O zamanlar 14 yaşındayken, ölümüne kadarki zamanda olan yolculuğumuzda, anı sandığında anılarımızın saklandığı, oğlumun bile arkadaşı olacağı kişi haline geleceğini hiç tahmin bile edemezdim.
Çok zarif aynı zamanda utangaç, ama hayata karşı hep gerçekçi, yüreği dağlar kadar büyük insan artık dostumdu benim. Lisedeydim, Ankara Aydınlık Evler’deki evine ziyarete ilk gittiğimde çok şaşırmıştım, bu dev kadın böyle bir evde mi oturuyordu? Bodrum katında küçücük bir dairede, zor şartlar altında. Bu evde oturup, tüm Türkiye’nin tanıdığı Meral Niron olmak, dışarı çıktığında çeşit çeşit şapkalarıyla diva edasında, sahnede dev kadın, ama mütevazi, bunu ancak o yapabilirdi.

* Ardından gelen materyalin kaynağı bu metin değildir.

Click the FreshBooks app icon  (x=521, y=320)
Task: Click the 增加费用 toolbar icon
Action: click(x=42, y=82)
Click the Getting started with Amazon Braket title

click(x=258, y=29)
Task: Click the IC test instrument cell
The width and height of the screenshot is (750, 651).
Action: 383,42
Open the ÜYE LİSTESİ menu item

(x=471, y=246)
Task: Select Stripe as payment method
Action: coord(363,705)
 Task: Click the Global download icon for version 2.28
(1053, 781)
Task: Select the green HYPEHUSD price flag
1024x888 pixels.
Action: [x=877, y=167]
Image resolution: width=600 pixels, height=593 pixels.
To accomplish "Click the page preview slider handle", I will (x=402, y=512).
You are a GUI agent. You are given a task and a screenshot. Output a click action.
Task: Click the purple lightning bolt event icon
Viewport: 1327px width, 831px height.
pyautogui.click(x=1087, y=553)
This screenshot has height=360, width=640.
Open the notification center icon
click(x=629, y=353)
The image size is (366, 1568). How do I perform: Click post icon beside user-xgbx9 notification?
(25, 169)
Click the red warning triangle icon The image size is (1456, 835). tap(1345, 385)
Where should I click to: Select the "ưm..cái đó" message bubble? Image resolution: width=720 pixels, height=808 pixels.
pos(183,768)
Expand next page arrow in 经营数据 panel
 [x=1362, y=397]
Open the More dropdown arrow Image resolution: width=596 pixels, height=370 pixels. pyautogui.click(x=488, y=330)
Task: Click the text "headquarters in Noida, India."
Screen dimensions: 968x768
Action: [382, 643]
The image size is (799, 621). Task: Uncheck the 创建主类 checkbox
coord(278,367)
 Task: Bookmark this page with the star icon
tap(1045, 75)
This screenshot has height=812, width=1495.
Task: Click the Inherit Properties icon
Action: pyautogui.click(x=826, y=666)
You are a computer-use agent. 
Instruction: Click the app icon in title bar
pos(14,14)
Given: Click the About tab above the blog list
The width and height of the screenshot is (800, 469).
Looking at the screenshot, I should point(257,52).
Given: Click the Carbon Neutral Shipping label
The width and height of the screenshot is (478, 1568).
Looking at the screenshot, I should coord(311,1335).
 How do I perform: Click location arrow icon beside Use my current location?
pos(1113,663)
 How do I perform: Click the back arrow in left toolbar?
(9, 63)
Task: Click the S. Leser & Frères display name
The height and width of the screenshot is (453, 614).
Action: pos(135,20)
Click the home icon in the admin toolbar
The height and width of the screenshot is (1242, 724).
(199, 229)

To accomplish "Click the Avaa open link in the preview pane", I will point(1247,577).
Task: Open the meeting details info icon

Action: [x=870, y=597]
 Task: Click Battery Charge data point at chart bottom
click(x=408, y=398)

Sonra sohbete başladık, bu evde ne anılar yaşanmıştı, ne çok evlatlarım dediği, kızlarım, oğullarım dediği kişileri burada okutmuştu.12 Eylül öncesi karışık günlerde tüm öğrencileri sahiplenmiş, onların anası olup okutup meslek sahibi olmalarını sağlamıştı, bir tanesi ile tanışmıştım, çocuk kitapları yazan kızını, canla başla ve heyecanla, ilk basılan çocuk kitabını yaptıklarını anlatıyordu., Adı Ayşe soyadı lazım değil, tanışmış olduğum için, seneler sonra kendisini Nişantaşı’ndaki evime “Meral bende ,lütfen geçmiş günlerin anısına ben sizi evimde misafir etmek istiyorum ,gelir misiniz ? Artık daha yaş almış halde, okuttuğu kızlarının aramamasına kırgın” ,dediğimde yarım ağızla konuşmasını asla unutamam. İçimde bir ukdedir bu soğuk konuşma, oysa ahde vefayı unutmamalı yaratım içinde olan, doğruyu güzeli yazmaya çalışan insanlar.
Müşfik Kenter hocamın dediği gibi insan olmaları gerekiyor, sanatın hangi dalı olursa olsun yazarı, çizeri, ressamı, oyuncusu, müzisyeni önce insan olmak önemli bu hayatta ve ahde vefayı bilmek önemli..
Oynadığım “Fatima’nın Erkekleri “oyunundaki şu laf çok hoşuma gider:“İnsan hyatı sıralı yaşıyor ama anlatması dağınık”.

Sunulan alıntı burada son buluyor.